# Roo??



## Dobiegirl09 (Sep 14, 2021)

Our one RIR is quite bigger than our other (same age 8 weeks) and as much as I read and look at pictures, I just can't seem to figure out sexing 🤣
You all are so nice here helping out...


----------



## robin416 (Sep 8, 2013)

I'm going to let one of the others take this one. I keep going back and forth. 

How old?


----------



## Dobiegirl09 (Sep 14, 2021)

robin416 said:


> I'm going to let one of the others take this one. I keep going back and forth.
> 
> How old?


8 weeks


----------



## Chick named small fri (Aug 8, 2021)

Dobiegirl09 said:


> 8 weeks


Hmm it look to be a roo to me. Also you 8weeks a big compared to my 1 months.


----------



## Dobiegirl09 (Sep 14, 2021)

Chick named small fri said:


> Hmm it look to be a roo to me. Also you 8weeks a big compared to my 1 months.

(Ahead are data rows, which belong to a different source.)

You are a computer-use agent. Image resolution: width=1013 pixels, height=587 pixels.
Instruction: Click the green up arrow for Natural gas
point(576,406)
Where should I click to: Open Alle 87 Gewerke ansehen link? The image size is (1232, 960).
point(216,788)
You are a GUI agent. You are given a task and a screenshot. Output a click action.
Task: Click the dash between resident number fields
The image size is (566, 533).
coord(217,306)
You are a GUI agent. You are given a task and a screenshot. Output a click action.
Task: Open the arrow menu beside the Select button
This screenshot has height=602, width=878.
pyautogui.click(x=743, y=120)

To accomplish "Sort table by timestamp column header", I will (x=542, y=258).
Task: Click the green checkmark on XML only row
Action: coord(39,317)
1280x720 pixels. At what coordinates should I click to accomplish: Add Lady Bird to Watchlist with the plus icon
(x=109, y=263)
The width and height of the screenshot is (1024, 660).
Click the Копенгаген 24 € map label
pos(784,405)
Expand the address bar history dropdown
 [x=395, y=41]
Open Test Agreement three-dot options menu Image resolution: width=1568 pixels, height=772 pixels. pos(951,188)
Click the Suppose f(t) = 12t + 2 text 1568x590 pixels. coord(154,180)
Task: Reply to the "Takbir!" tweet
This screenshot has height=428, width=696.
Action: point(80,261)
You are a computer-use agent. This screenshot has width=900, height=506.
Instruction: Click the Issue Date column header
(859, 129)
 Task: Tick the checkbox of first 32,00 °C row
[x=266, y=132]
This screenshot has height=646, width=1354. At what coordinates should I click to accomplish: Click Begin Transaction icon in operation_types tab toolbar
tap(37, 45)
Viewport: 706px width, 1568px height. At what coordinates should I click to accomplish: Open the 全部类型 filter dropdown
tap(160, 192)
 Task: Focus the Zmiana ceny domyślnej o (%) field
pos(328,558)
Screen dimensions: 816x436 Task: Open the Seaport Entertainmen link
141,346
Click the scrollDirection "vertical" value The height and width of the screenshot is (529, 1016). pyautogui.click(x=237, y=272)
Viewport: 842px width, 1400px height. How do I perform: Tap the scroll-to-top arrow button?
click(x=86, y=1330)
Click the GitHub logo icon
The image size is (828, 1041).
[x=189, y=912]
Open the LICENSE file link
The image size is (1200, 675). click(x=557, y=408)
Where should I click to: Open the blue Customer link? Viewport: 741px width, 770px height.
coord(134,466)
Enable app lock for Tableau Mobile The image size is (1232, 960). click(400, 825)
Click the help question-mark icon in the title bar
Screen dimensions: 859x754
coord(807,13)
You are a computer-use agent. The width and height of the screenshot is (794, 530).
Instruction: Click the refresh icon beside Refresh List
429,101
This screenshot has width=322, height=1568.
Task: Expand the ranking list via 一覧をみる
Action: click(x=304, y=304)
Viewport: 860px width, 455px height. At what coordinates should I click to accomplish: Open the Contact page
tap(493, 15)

We only have 5 and if this IS a roo I honestly don't know what we'll doooooo.
We went by what TSC told us that they were 4 days old when we bought them 🤷‍♀️


----------



## ChickenMom24 (Feb 14, 2021)

They both look female to me.

Here is a picture of my RIR male and female at almost 2 months for comparison. My roo had black tail feathers at that age too.


----------



## chickenpersoon (Sep 11, 2021)

Dobiegirl09 said:


> Our one RIR is quite bigger than our other (same age 8 weeks) and as much as I read and look at pictures, I just can't seem to figure out sexing 🤣
> You all are so nice here helping out...
> View attachment 42614
> View attachment 42615
> ...


I am gonna say roo. Could you send us pictures when he gets bigger?


----------



## imnukensc (Dec 5, 2020)

Pullet. Nothing about it says cockerel.


----------



## Dobiegirl09 (Sep 14, 2021)

chickenpersoon said:


> I am gonna say roo. Could you send us pictures when he gets bigger?


Definitely can


----------



## ChickenMom24 (Feb 14, 2021)

I think you will like those chickens! My RIR girl is very curious and fun to have around.


----------



## Animals45 (May 11, 2021)

Looks like a pullet to me. Not showing any signs of it having saddle feathers or big comb so I'm going with pullet.


----------



## danathome (Sep 14, 2020)

Pullet.


----------



## chickenpersoon (Sep 11, 2021)

Dobiegirl09 said:


> Definitely can


thanks


----------



## ChickenBiscuts (May 28, 2021)

Animals45 said:


> Not showing any signs of it having saddle feathers


Saddle feathers don't come till 12-14 weeks, so if it were male it wouldn't have them anyways.


----------



## Animals45 (May 11, 2021)

ChickenBiscuts said:


> Saddle feathers don't come till 12-14 weeks, so if it were male it wouldn't have them anyways.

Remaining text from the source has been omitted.